Buying property from a SIPP or SSAS

The following Property practice note provides comprehensive and up to date legal information covering:

  • Buying property from a SIPP or SSAS
  • Overview of SIPPs and SSASs
  • Sale by trustee(s)—overreaching
  • Exercising the power of appointment, removal or replacement
  • Sale by trustee(s)—conveyancing issues
  • Execution of documents
  • ‘Special’ buyer(s)
  • Buying subject to lease
  • VAT and SDLT
  • Trustee limitation

This Practice Note set out some of the key issues to be considered when acting on the purchase of a property from a Self-Invested Personal Pension (SIPP) or a Small Self-Administered Scheme (SSAS).

Overview of SIPPs and SSASs

Self-Invested Personal Pension (SIPPs) and Small Self-Administered Scheme (SSASs) are both examples of an investment-regulated pension scheme.

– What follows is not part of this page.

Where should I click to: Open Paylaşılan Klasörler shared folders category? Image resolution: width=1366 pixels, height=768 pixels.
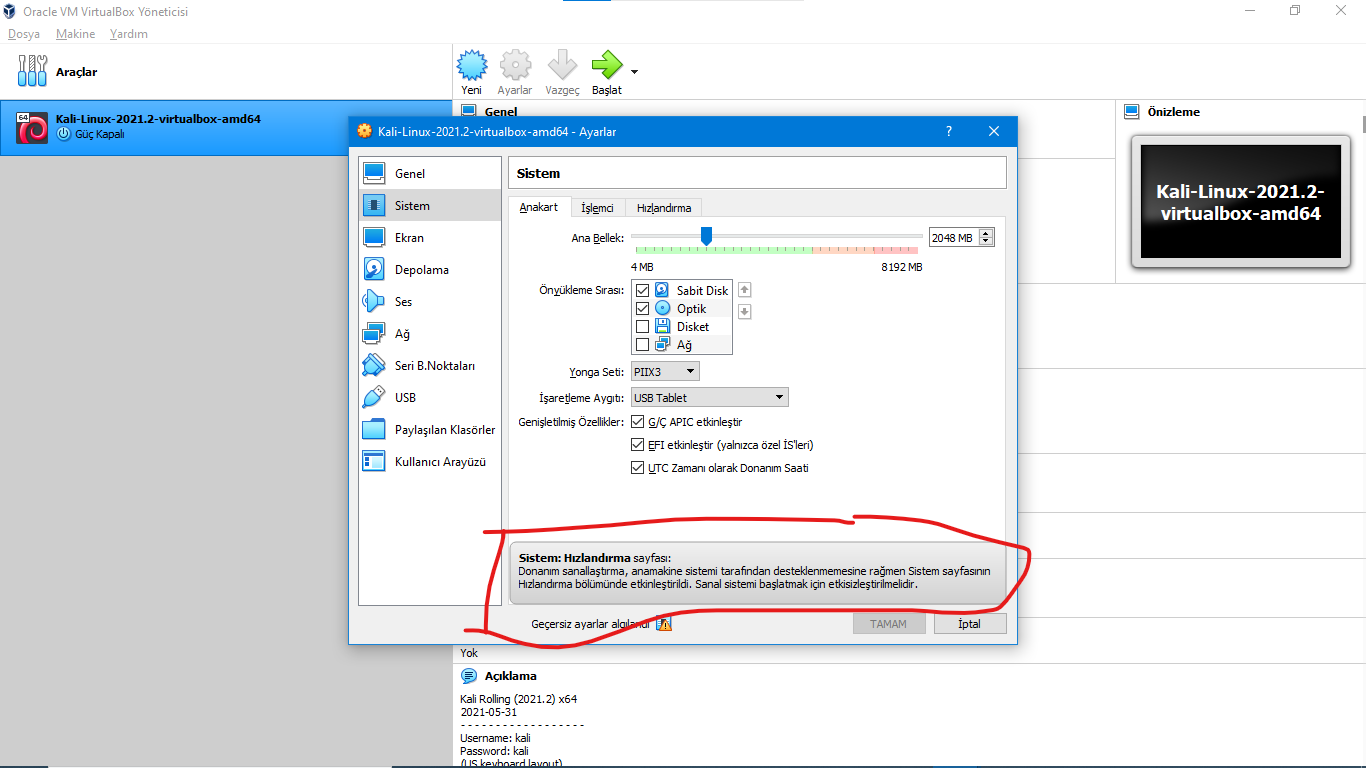coord(444,430)
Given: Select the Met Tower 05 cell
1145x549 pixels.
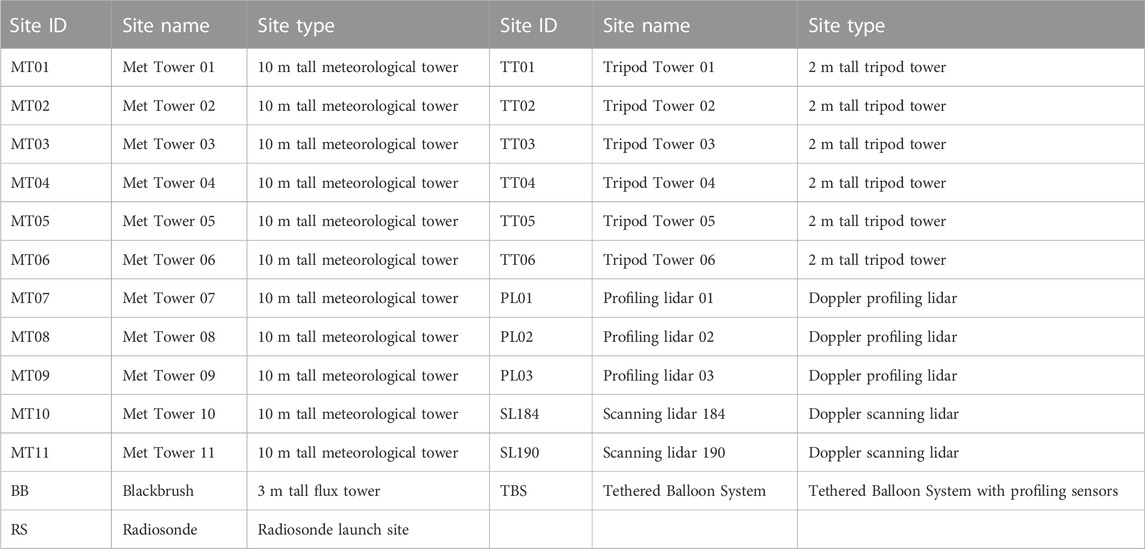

Investment-regulated pension schemes (IRPS(s)) are a particular category of registered pension scheme that is subject to additional controls on the asset classes that can be held as investments.

An IRPS could either be an occupational or a personal pension scheme, and the arrangements commonly referred to as SSASs and SIPPs (under which a member can have almost complete autonomy in determining the investments that are to be made) are the two categories of arrangement principally regarded as IRPSs. IRPSs were introduced as a separate category of registered pension scheme by the Finance Act 2004.

For more information, see Practice Note: Investment-regulated pension schemes (IRPS).

SIPPs and SSASs are tax-advantaged in terms of contributions and qualifying investments. However, with very few exceptions, a SIPP or a SSAS will suffer significant tax charges if it holds a direct or indirect interest in residential property (regardless of whether the property is to be occupied by the scheme member(s) or rented out to a third party (eg by way of buy-to-let)).